Tempers always run high in the run-up to choosing the candidates for president. Donald Trump, who's leading the Republicans, has been accused of being a fascist out to destroy hundreds of years of accumulated democratic values. Hillary Clinton, the Democrat most likely to succeed, is criticized for building a private email system that could breach national security by rendering classified secrets open to hacking by alien governments.
Thus, the results of the November election could -- the operative word being could -- challenge American civilization as we know it. But how well do we know American civilization? This isn't purely an academic question, though it's certainly of academic importance.
There's an important debate happening on the campus of one of America's most elite universities: what educated men and women should understand and defend as American values.
It's a reminder of what has been sacrificed to promote political correctness in our culture. Ironically, the debate was ignited by the students, not the professors. Next week, students at Stanford University will decide whether to ask the university to restore a mandatory undergraduate course that was once commonplace on American campuses.
"In recognition of the unique role Western culture has had in shaping our political, economic and social institutions," the student petition declares, "Stanford University should mandate that freshmen complete a two-quarter Western civilization (course) requirement covering the politics, history, philosophy and culture of the Western world."
This course taught how Western thinking was embodied in the principles of the American Revolution, and how Western thinking impacted democracies around the world. They were originally developed for soldiers returning from World War I to teach them and other students about what they had been fighting for and how to continue to defend those things.
Three decades later, these courses were taught to veterans returning from another war. Many learned to think about the profound issues that anchored the nation in a confusing, changing and shrinking world. The affectionate phrase "from Plato to NATO" came about.
Students studied famous works such as the Bible, the classics of ancient Greece and Rome and an array of political, religious and secular philosophers as diverse as Dante, Machiavelli, Voltaire, Darwin, Marx and Freud. Their works were analyzed and debated, examined for pros and cons. But by the 1960s, some students who originally saw the course as a survey of profound literature that connected them to shared American values came to perceive it as divisive and alienating. Many students began to perceive the works of "dead white males" as explanations of racism, sexism and imperialism. The culture's sheet anchor was then eventually shed.
In 2013, Rev. Jesse Jackson led a protest of Stanford students chanting "hey, hey, ho, ho, Western culture's got to go!" These protests not only won the argument on the Palo Alto campus, but they spread destruction like Attila the Hun marching across the Academe. Eventually, students could soon choose from all kinds of replacement courses. But the content of study became diluted, as illustrated in one elective at Stanford that studies the language of food.
This sounds like satire, but it's serious. The good news is that many Stanford students are pushing back; they're trying to restore the fundamentals of understanding what binds us together, rather than celebrating what divides us into insular covens of rage and resentment.

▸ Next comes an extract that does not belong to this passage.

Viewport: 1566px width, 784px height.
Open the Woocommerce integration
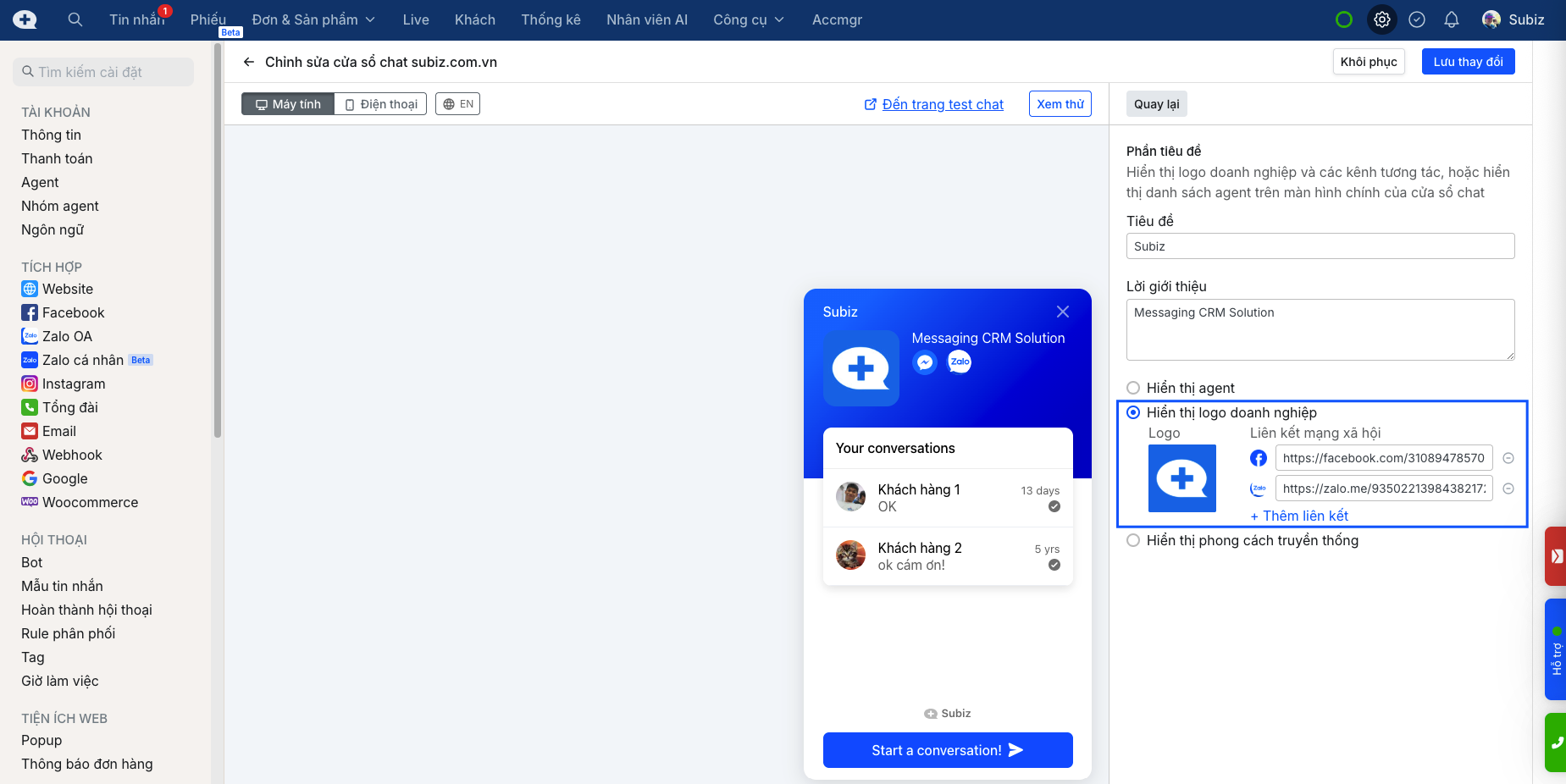[x=89, y=502]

The Stanford manifesto calls for the study of a range of works, from Shakespeare's "Julius Caesar" to W.E.B. Du Bois' "Black Reconstruction in America." Texts emphasize different values, such as free speech, due process and equality under the law.
They're meant to open an honest debate about the American heritage and demonstrate how the nation isn't perfect but has been exceptional with key issues, such as slavery, liberating women and harnessing science for communication. Courses on American civilization were never meant to be an indoctrination from the ivory tower; they were meant to teach what English cultural critic Matthew Arnold stressed, that learning is important "to propagate the best that is known and thought in the world."
The implications of this debate even reached into this year's presidential election. Clinton spoke last week about her stance on the latest radical Islamic State terror outrage in Brussels. She emphasized the necessity of NATO -- which Trump sees as obsolete -- but said nothing about why, during her time as former secretary of state, she and President Obama did not fully acknowledge the threat of ISIS. Perhaps she should have taken a Western civ course at Wellesley College all those years ago.
The Stanford debate is an example of how institutions of higher learning lost sight of what's important to teach. Now, students eager to move forward can lead them back to the old debate about what should be important to every American.